El problema se presentaba con las niñas. Nosotras no sabíamos silbar de esta manera y además nuestra voz no era tan potente para llegar con facilidad al otro lado. Aparte influía el viento. Si era del Sur, había más posibilidades de ser oídas, si del Norte, ¡imposible! En estos casos había que buscar mejorar la ubicación. Y entonces se imponía caminar hasta la Canaleta, que estaba exactamente en frente de nuestra casa. La Canaleta era un tobogán gigante que se empleaba para deslizar las bolsas de yerba mate canchada desde el depósito, situado en lo alto del barranco, hasta el barco. Desde ese lugar ya era mucho más fácil ser vistas y oídas.

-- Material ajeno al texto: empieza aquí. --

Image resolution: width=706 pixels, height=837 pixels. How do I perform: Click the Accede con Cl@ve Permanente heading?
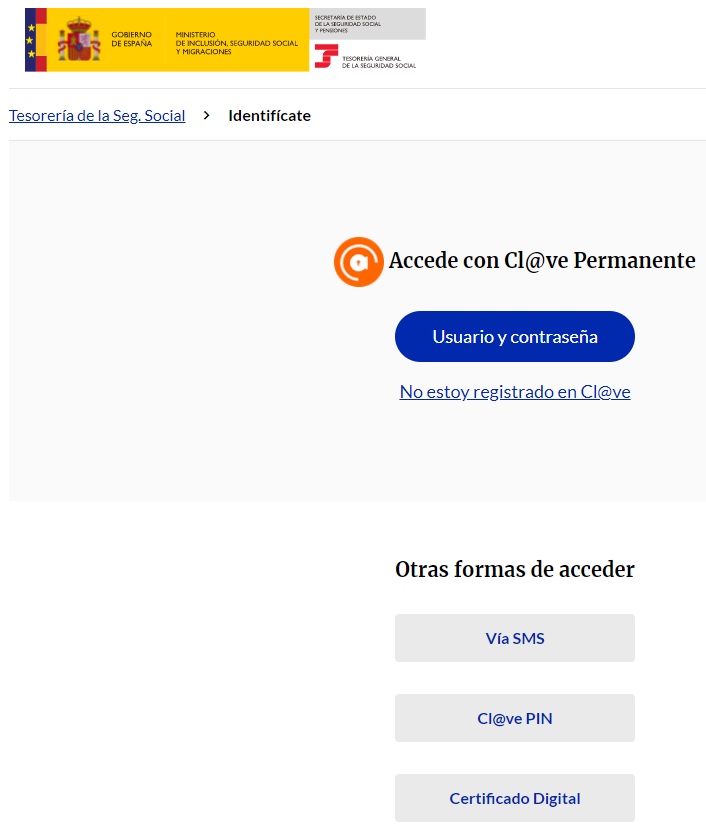[541, 261]
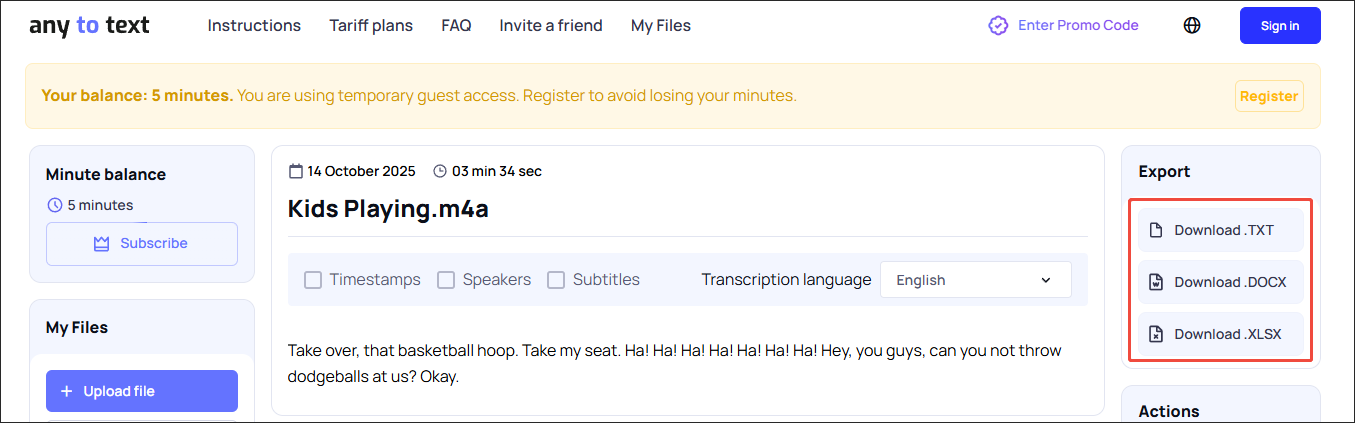Open the Transcription language dropdown

(x=975, y=280)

Si el río estaba bajo se llegaba a este punto sin problema, caminando por la costa; si el río estaba alto se complicaba, por cuanto había que tomar un camino superior, paralelo al río, que por lo general estaba encapuerado, o simplemente no estaba habilitado al paso. Y es que allí era habitual la práctica de tiro que realizaban los reclutas de la Prefectura. En el trayecto podían observarse las dos siluetas de hierro (de hombre y de mujer) delante del paredón de piedra. También se encontraban las vainas de las balas, a veces incluso algunas que no estaban servidas. Por todo ello era un sitio más bien incómodo. Y nada más deseado que ser buscado de allí lo más pronto posible.

Sucedió en una ocasión que la que llegaba de improviso era Carol, que cursaba su primer año de profesorado de Historia en Posadas. No le quedó más remedio que acudir a esta opción después de haber intentado varios infructuosos gritos desde el puerto.

Y allí estaba paradita en medio del camino de las balas, con su clásico bolso marrón pegado a sus piernas, las manos colocadas en círculo alrededor de la boca, las cuerdas afinadas al máximo, llamando:

-Ju-lioooooo

Nada se oía de retorno.

Intentaba nuevamente:

-Ju-lioooooooooo

Ninguna respuesta del otro lado.

Su impotencia iba en aumento y así, ya algo sugestionada, creía oír el habitual retorno: “Ya voooooy”. Pero nada, era solo imaginación.

Se tomó un breve descanso para tomar nuevo impulso y una vez más lanzar el grito:

-Ju-liooooooooooooooooooooooo.

Estaba exhausta.

Por fin, Julio, que la oyó una sola vez, le respondió:

-¿Qué quereeeeeés?

 

Karina y Martina Dohmann

El cuento integra el libro Relatos de Otrolado. Karina y Martina Dohmann, Posadas, 2ª edición, 2019 (Edición del autor).